If we didn’t treat this as a program we would have likely ended up with some character edits which as much less interpretable.
This can be seen more strikingly in Learning to Infer Graphics Programs from Hand-Drawn Images where the program we learn in being a program better communicates the structure in the image.
Generalisability
Many deep learning models struggle with generalisibility. They tend not to be very robust to small distribution differences between the training and the testing set as well as being prone to adversarial examples where small imperceptible changes to the input radically change the prediction.
But for many domains if we represent our function as a program it can be made more robust to perturbations of the input like that as can be seen in Learning to Infer Graphics Programs from Hand-Drawn Images
There are actually particular challenges that face the most popular machine learning models which give program synthesis approaches no problems.

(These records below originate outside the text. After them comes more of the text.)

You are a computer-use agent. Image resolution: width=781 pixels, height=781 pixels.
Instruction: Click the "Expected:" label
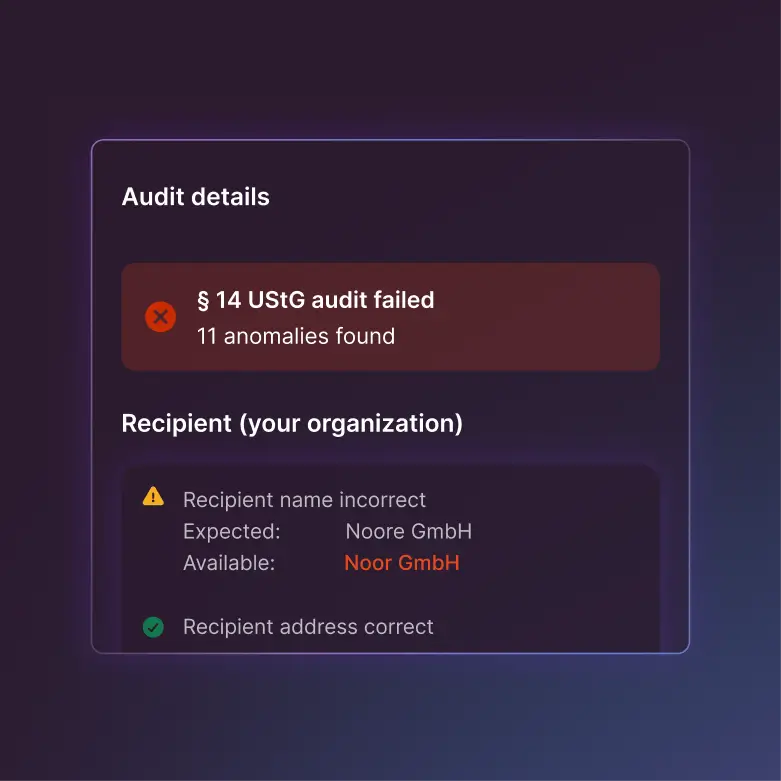pyautogui.click(x=231, y=531)
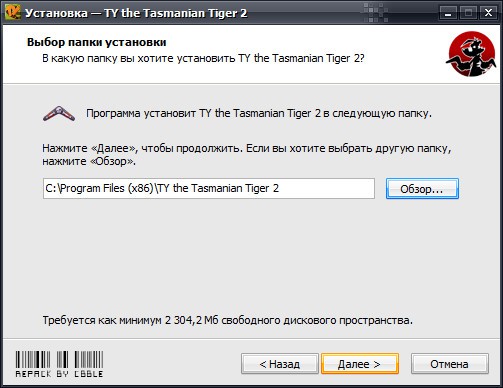Screen dimensions: 503x388
Task: Click the window title 'Установка — TY the Tasmanian Tiger 2'
Action: (x=136, y=13)
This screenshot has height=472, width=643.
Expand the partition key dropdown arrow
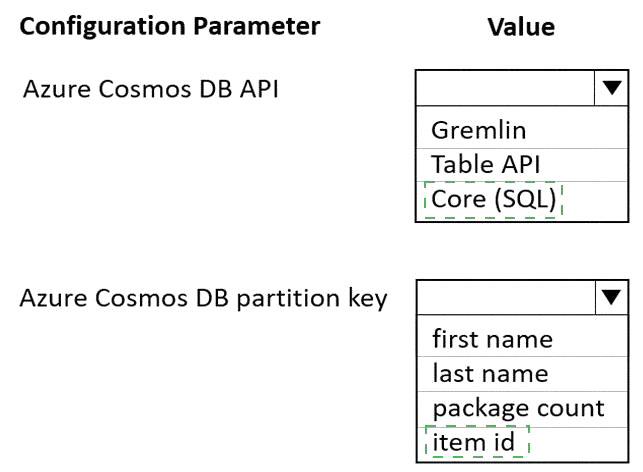[611, 297]
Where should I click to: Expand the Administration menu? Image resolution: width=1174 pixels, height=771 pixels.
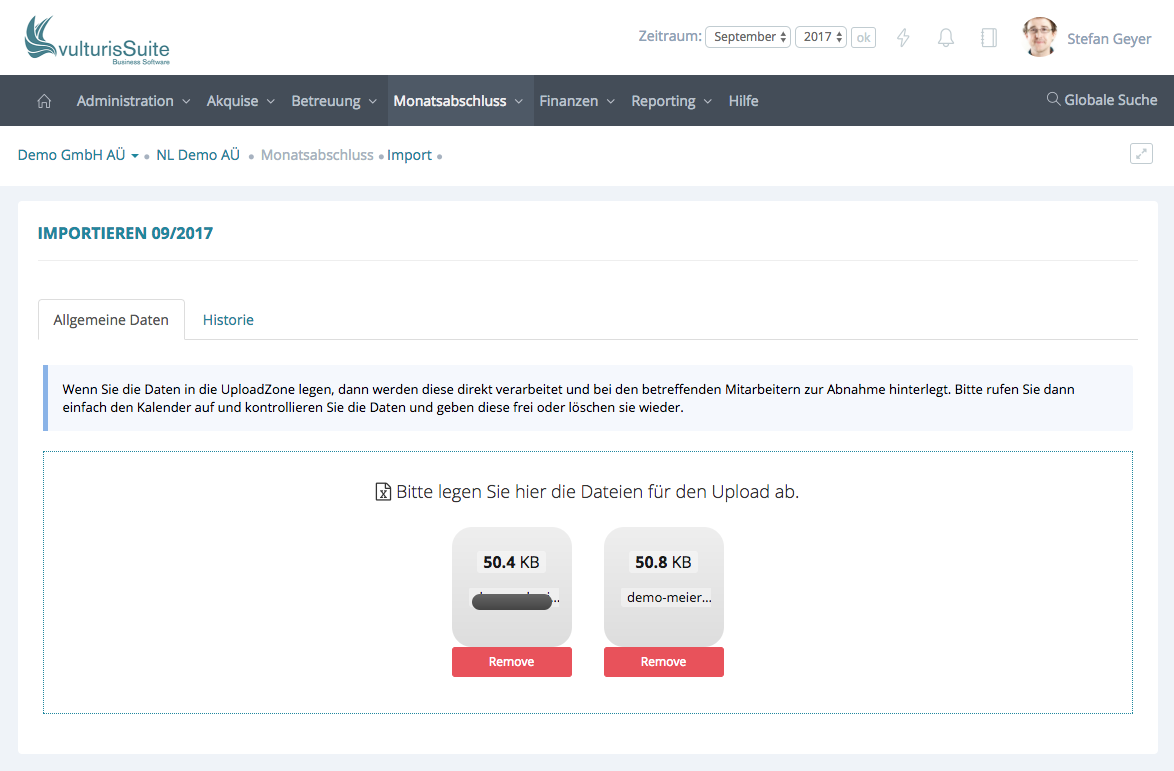click(x=133, y=101)
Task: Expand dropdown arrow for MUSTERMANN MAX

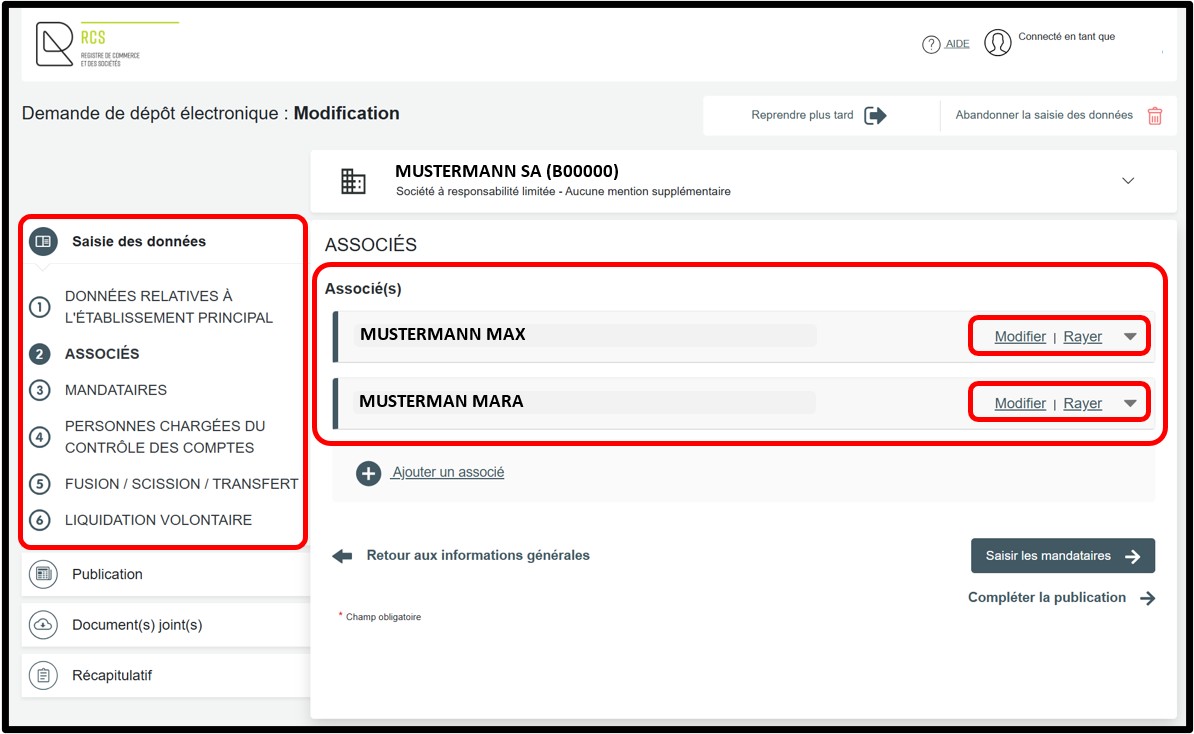Action: click(x=1130, y=337)

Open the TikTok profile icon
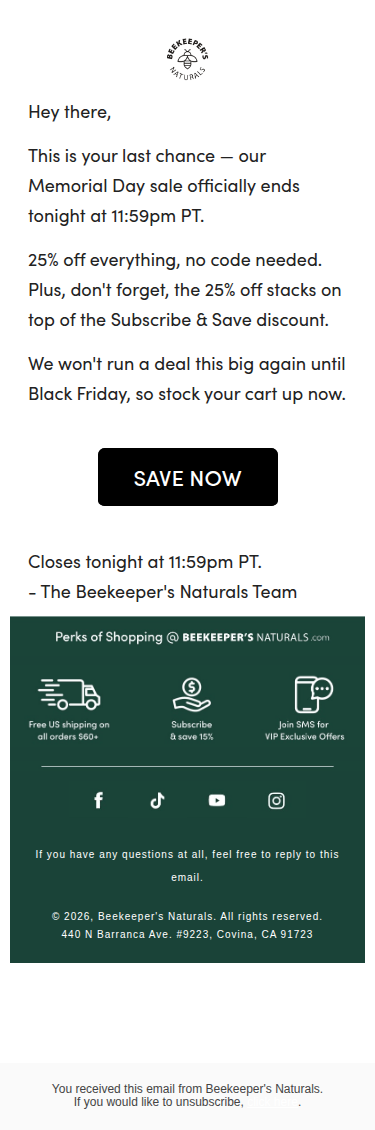tap(157, 801)
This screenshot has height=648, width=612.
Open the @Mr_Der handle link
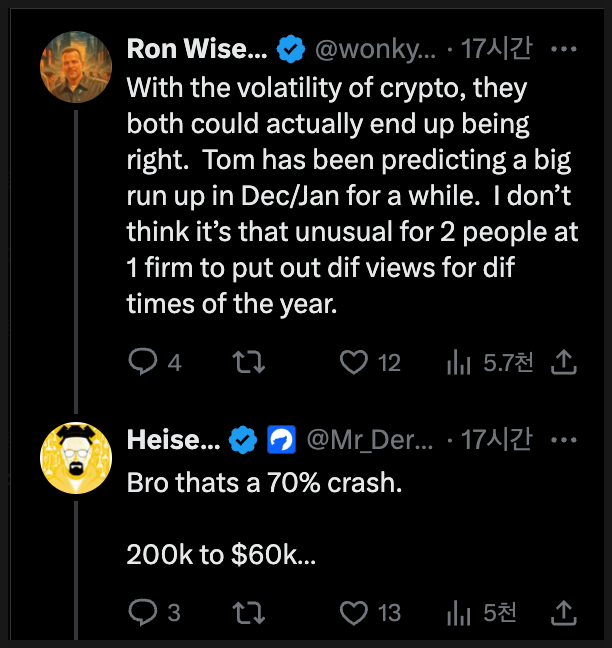coord(368,438)
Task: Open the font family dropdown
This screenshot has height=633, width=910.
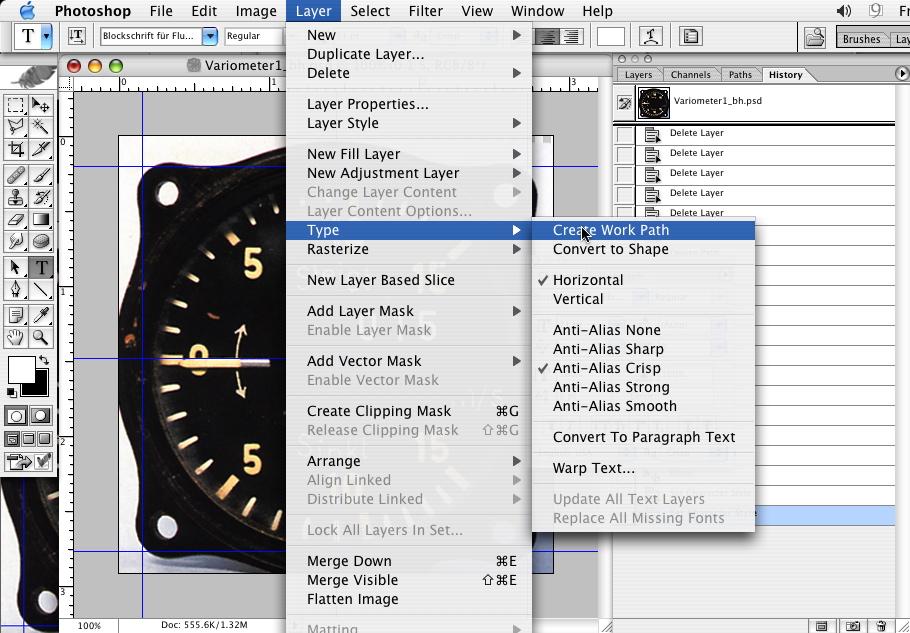Action: pyautogui.click(x=210, y=37)
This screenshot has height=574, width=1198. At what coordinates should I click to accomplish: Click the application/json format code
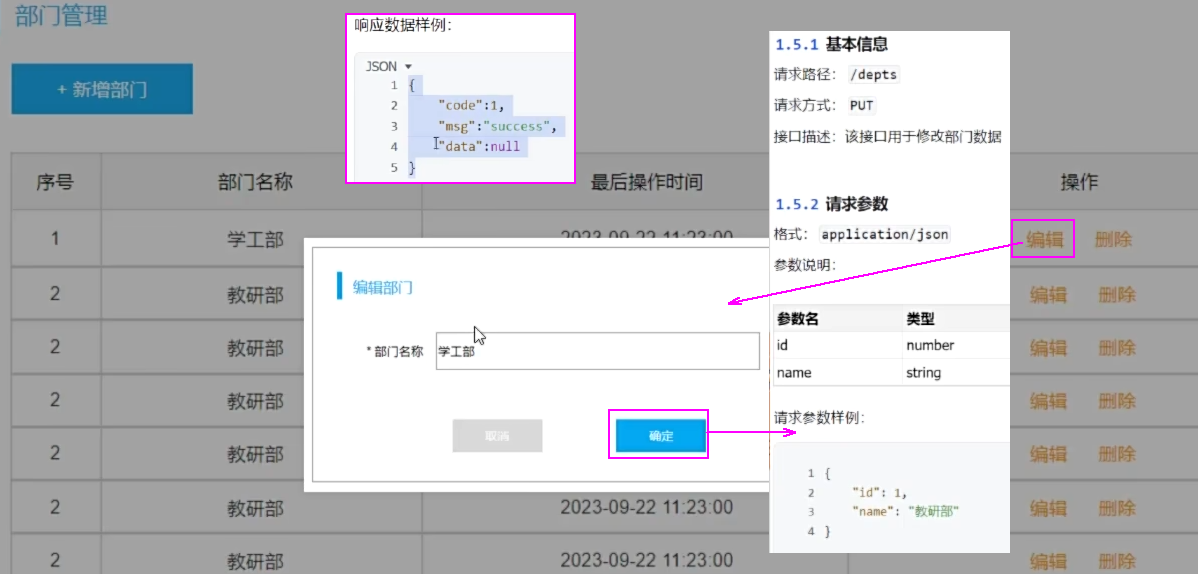tap(884, 235)
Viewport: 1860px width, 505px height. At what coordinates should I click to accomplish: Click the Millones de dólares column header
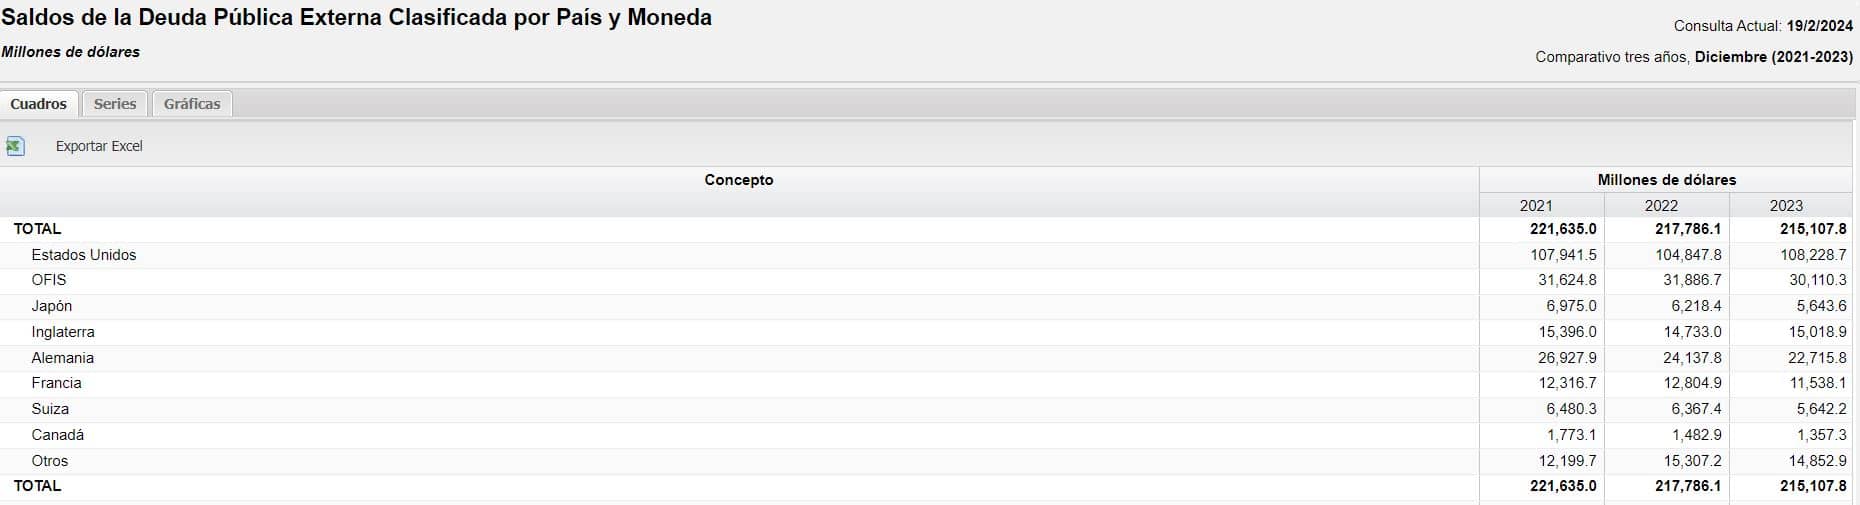pyautogui.click(x=1667, y=180)
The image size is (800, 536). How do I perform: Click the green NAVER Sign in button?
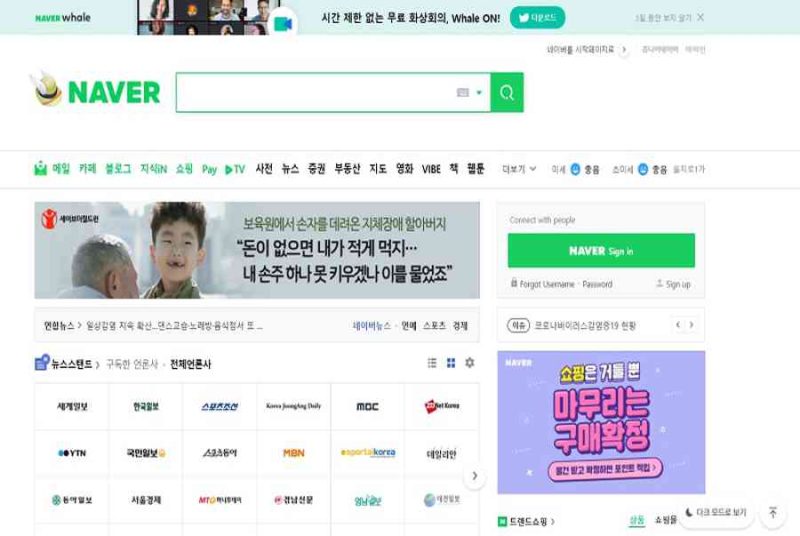[x=601, y=250]
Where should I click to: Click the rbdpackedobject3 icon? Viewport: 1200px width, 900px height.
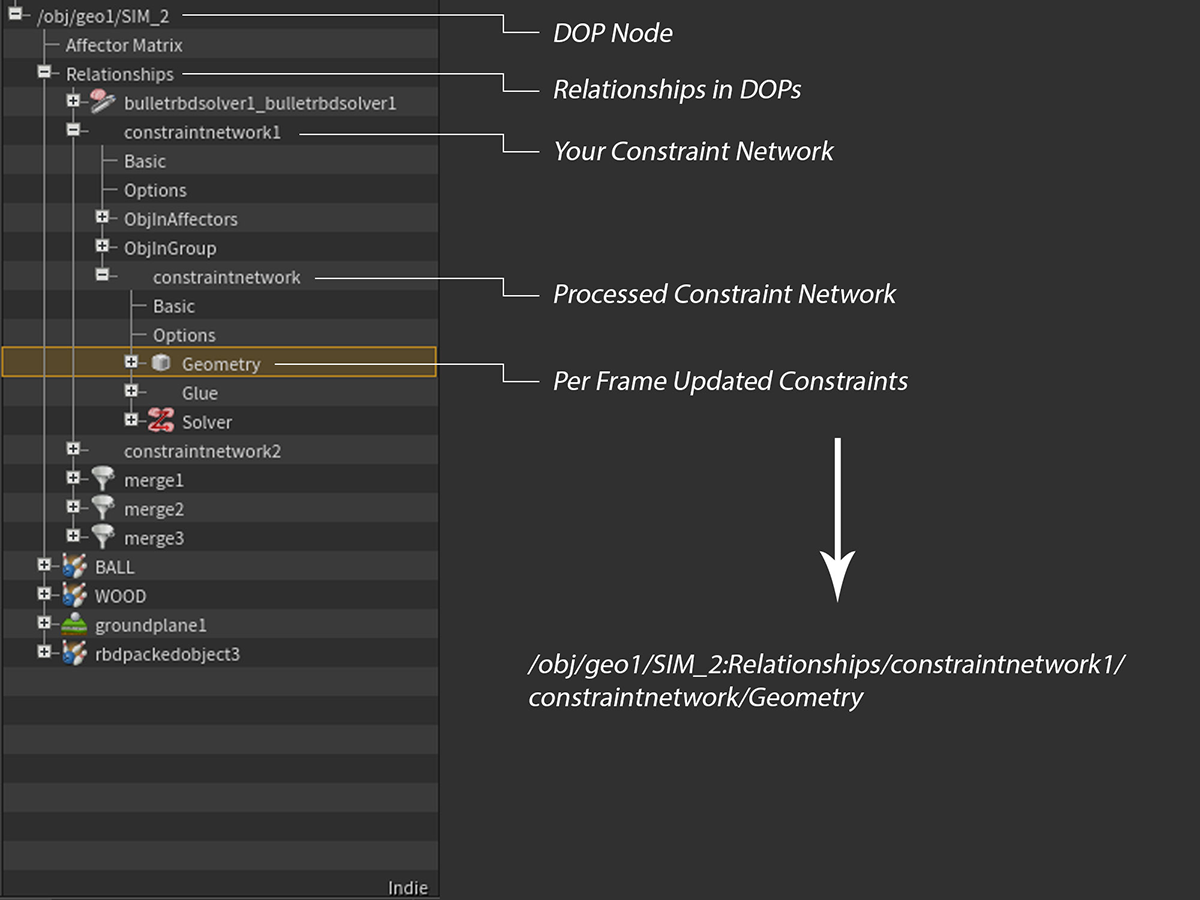[74, 654]

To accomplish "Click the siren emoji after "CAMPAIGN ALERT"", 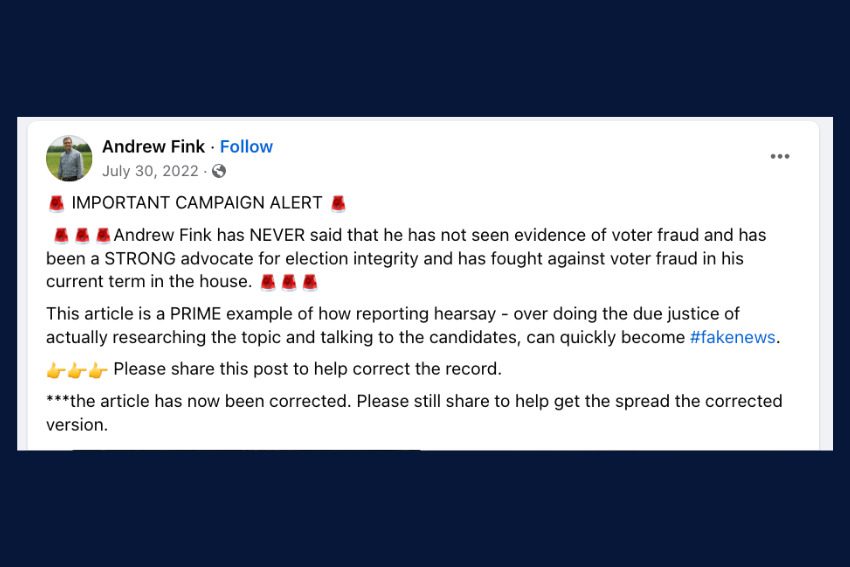I will click(338, 204).

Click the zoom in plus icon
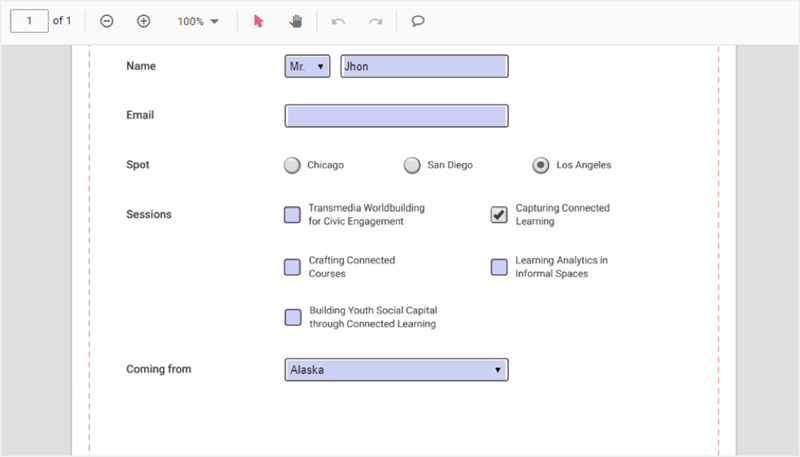coord(143,21)
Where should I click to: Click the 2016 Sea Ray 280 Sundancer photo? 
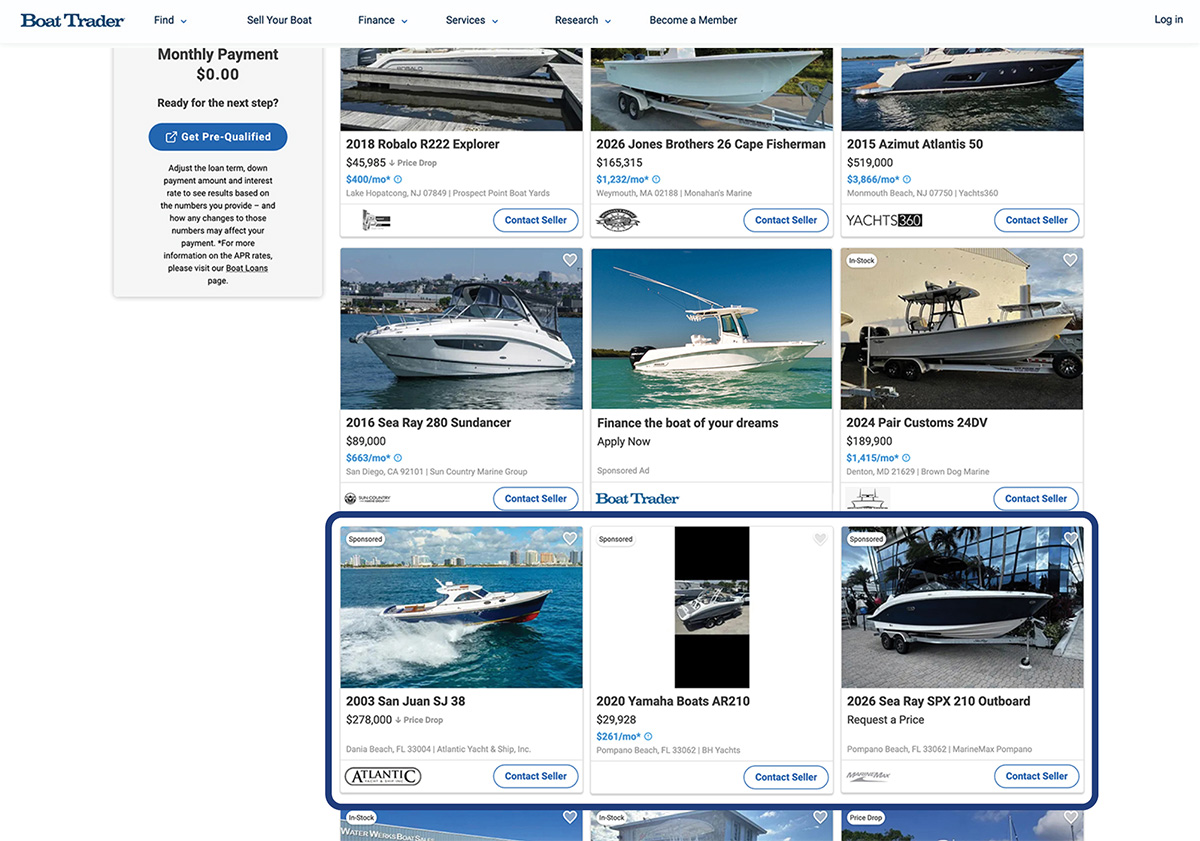click(x=460, y=328)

We know LSTM have trouble with copy and reverse functions as seen in the Differentiable Neural computers paper.
LSTM models have trouble generalising to test data longer than training data as can be seen in Neural Logic Machines
In contrast the papers Making Neural Programming Architectures Generalize via Recursion and Towards Synthesizing Complex Programs from Input-Output Examples show no issues with either of those tasks.
Verification
Another advantage comes from our output artifact from a program. Neural networks are difficult to formally verify and at present often require major restrictions be placed on the models. In contrast, with programs we can reuse existing infrastructure for verifying deterministic programs. We can thus verify these programs terminate or obey a formal spec. In some domains like robotics we can check if the program has controlability.
Problems with combinatorial shape
Problems that require dealing with graphs, trees, and permutations still remain fairly challenging for existing machine learning algorithms. Programs are a natural representation for manipulating combinatorial structures. Pointer networks, Sinkhorn networks along with work with Memory networks and Neural Turing Machines shows that at the moment it is difficult to learn a function that can handle anything beyond toy problems which themselves have trouble generalizing to larger domains.
Required to use some api / output must be program
And finally, sometimes for one reason or another you need an output that must satisfy some grammar. This might be learning to generate a phone number or a URL. We might have some API we need to conform like if we are trying to generate mobile software that needs to call out to Android or IOS primitives.
We could be using program synthesis for compiler optimization so we must generate a valid program as output. We could be learning to deobfuscate code. Or learning to generate code that would automatically hack a system.
Any other approach will need to model the grammar to make output that is acceptable and at that point could also be argued is performing program synthesis.
Conclusions
None of this is meant to say that these problems couldn’t be solved with other methods, but program synthesis has distinct advantages that enables them to solve them particularly well.